Myron Stanford Lynde (September 23, 1931 – August 6, 2013) was an American comic strip artist, painter and novelist.

==Biography==
Born 23 September 1931 in Billings, Montana, he was raised on a sheep ranch near Lodge Grass. He attended the University of Montana in Missoula where he was a member of the Sigma Chi fraternity and later lived in Helena.

In 1958, Lynde created the comic strip Rick O'Shay, a critical and commercial success. Like most of his work, it was set in the West and mixed humor with strong storytelling. After a dispute with the syndicate, Lynde left the strip in 1977. The strip continued, drawn by Alfredo Alcala.

In 1979, Lynde launched another strip, Latigo, starring Cole "Latigo" Cantrell, a.k.a. "Two Trails". His father was a mountain man and his mother a Crow Indian. After serving in the Union Army during the Civil War, Latigo returned to the West and became a federal marshal. The daily strip was launched on 25 June 1979, joined by a Sunday strip, best seen in the half page format, on 1 July 1979. It was not a great commercial success and ended in 1983, the daily on 7 May, the Sunday on 5 June.

From 1984 to 1985, Lynde produced the weekly panel Grass Roots, which was revived in 1998. In the late 1980s, the Swedish financial newspaper Dagens Industri commissioned a comic strip from Lynde.
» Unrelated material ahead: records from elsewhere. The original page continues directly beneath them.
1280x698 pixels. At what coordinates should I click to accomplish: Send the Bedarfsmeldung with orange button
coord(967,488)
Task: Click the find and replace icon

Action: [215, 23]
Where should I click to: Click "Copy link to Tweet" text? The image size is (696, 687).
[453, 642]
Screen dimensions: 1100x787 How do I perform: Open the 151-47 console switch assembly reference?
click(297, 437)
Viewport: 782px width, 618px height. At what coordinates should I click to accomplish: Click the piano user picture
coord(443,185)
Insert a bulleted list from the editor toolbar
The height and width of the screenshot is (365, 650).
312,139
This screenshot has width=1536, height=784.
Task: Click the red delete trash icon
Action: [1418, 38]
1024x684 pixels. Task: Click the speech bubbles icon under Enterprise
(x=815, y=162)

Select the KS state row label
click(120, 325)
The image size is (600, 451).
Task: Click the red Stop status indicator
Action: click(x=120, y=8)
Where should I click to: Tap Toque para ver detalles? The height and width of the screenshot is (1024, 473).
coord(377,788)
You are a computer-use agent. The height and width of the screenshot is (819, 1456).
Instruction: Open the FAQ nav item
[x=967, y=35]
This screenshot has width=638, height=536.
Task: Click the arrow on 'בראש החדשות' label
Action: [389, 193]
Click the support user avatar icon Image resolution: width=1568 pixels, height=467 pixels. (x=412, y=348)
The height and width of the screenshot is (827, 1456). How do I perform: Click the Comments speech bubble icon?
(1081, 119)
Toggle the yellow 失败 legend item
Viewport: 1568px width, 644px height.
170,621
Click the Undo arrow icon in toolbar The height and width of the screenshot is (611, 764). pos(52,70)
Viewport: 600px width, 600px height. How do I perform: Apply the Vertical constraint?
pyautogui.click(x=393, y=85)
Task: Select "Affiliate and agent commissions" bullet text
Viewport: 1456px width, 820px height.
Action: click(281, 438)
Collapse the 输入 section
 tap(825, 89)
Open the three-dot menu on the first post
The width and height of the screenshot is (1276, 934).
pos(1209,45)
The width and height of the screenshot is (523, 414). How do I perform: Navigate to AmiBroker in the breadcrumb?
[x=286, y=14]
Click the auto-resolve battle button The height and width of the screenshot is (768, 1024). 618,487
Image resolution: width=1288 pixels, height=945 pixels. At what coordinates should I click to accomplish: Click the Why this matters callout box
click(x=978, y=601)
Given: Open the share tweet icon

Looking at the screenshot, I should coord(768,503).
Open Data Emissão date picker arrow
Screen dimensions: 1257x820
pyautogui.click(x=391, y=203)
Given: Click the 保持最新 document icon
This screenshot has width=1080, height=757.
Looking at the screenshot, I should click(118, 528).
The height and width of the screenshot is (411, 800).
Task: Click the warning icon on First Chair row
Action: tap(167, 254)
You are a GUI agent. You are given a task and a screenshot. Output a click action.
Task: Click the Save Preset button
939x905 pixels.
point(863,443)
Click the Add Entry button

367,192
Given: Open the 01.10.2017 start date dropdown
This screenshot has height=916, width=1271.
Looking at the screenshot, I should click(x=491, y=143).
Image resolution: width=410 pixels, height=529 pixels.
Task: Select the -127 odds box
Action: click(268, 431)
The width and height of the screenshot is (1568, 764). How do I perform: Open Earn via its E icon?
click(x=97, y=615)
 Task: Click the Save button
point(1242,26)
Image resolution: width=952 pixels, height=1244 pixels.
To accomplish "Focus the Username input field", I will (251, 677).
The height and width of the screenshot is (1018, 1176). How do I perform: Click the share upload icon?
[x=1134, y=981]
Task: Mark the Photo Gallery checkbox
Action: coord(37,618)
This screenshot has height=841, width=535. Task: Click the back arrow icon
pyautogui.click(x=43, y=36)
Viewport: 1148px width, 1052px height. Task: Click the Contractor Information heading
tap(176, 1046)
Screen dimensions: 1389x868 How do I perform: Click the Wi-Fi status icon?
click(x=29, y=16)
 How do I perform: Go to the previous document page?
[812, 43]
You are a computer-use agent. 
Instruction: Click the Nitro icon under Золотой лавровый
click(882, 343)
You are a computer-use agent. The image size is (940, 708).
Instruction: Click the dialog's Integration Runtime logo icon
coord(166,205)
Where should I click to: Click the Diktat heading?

It became "Chief Plenty Bucks", set in the West and starring a capitalistic Native American chief. Lynde drew ten pages, but the project was shelved and never published in Dagens Industri. In 1997, the strip was revived for the Swedish Fantomen magazine (and its Norwegian and Finnish counterparts). The title was changed to Chief Sly Fox and a total of 86 pages (including the originals from the 1980s) were published from 1997 to 2000. They have never been published in English.

In 2002, Lynde returned with another exclusive comic for Fantomen; Bad Bob about a hopeless Wild West criminal. This strip was published irregularly in Fantomen until 2010.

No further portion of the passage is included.